Duas ou três pessoas que amo
Há dois milhões de moradores em Curitiba e eu conheço menos de cem – a maior parte mal. Desses, admiro a muitos. Amo, dois ou três. E foi uma dessas raras pessoas que encontrei na rua, caminhando distraída, sem se dar pela minha presença. Caminhava sozinha, sem o filho que soube ter, sem o marido que nunca conheci. Fazia anos que não a via. Lembrei-me então de dias antigos, quando trabalhávamos juntos em um hospital. Éramos dois estagiários, mas em nossas mãos estava todo o setor de jornalismo do maior hospital público do Paraná. E fazíamos um jornal bimestral, um jornal que já nascia velho, cheio de erros que só percebíamos depois de impresso.
★ ★ ★ ★ ★
Extraia o texto fornecido na íntegra e reproduza-o sem nenhuma alteração. Os itens não fazem parte desta tarefa.

(Trechos do conjunto de dados)
★ ★ ★ ★ ★
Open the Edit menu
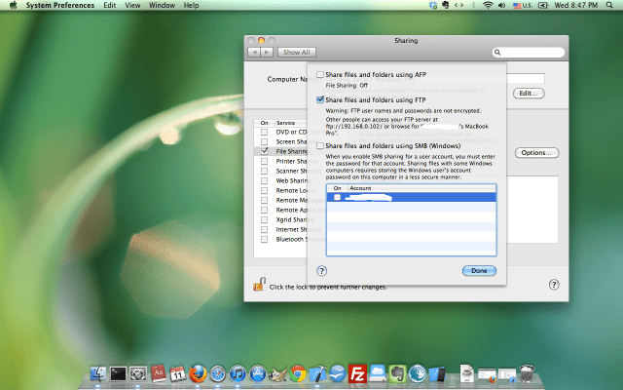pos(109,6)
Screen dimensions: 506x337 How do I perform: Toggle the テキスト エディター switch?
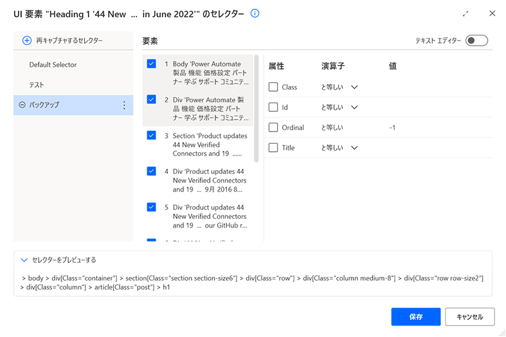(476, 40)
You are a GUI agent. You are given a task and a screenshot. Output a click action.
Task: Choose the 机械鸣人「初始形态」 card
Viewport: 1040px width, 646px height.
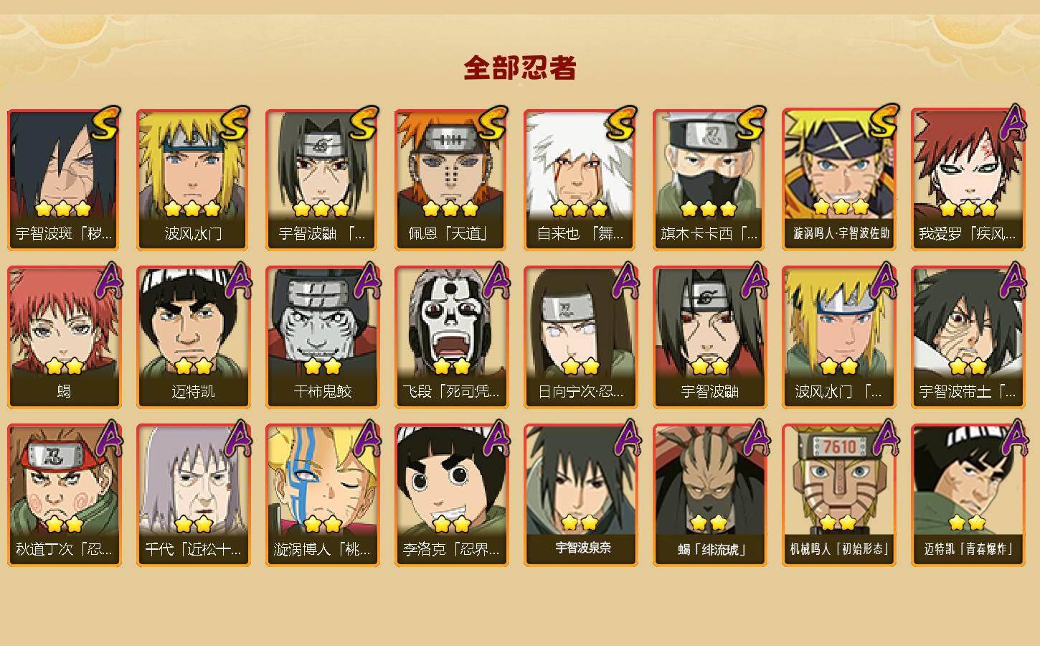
★ ★ ★ ★ ★
Sua resposta:
Duas ou três pessoas que amo
Há dois milhões de moradores em Curitiba e eu conheço menos de cem – a maior parte mal. Desses, admiro a muitos. Amo, dois ou três. E foi uma dessas raras pessoas que encontrei na rua, caminhando distraída, sem se dar pela minha presença. Caminhava sozinha, sem o filho que soube ter, sem o marido que nunca conheci. Fazia anos que não a via. Lembrei-me então de dias antigos, quando trabalhávamos juntos em um hospital. Éramos dois estagiários, mas em nossas mãos estava todo o setor de jornalismo do maior hospital público do Paraná. E fazíamos um jornal bimestral, um jornal que já nascia velho, cheio de erros que só percebíamos depois de impresso.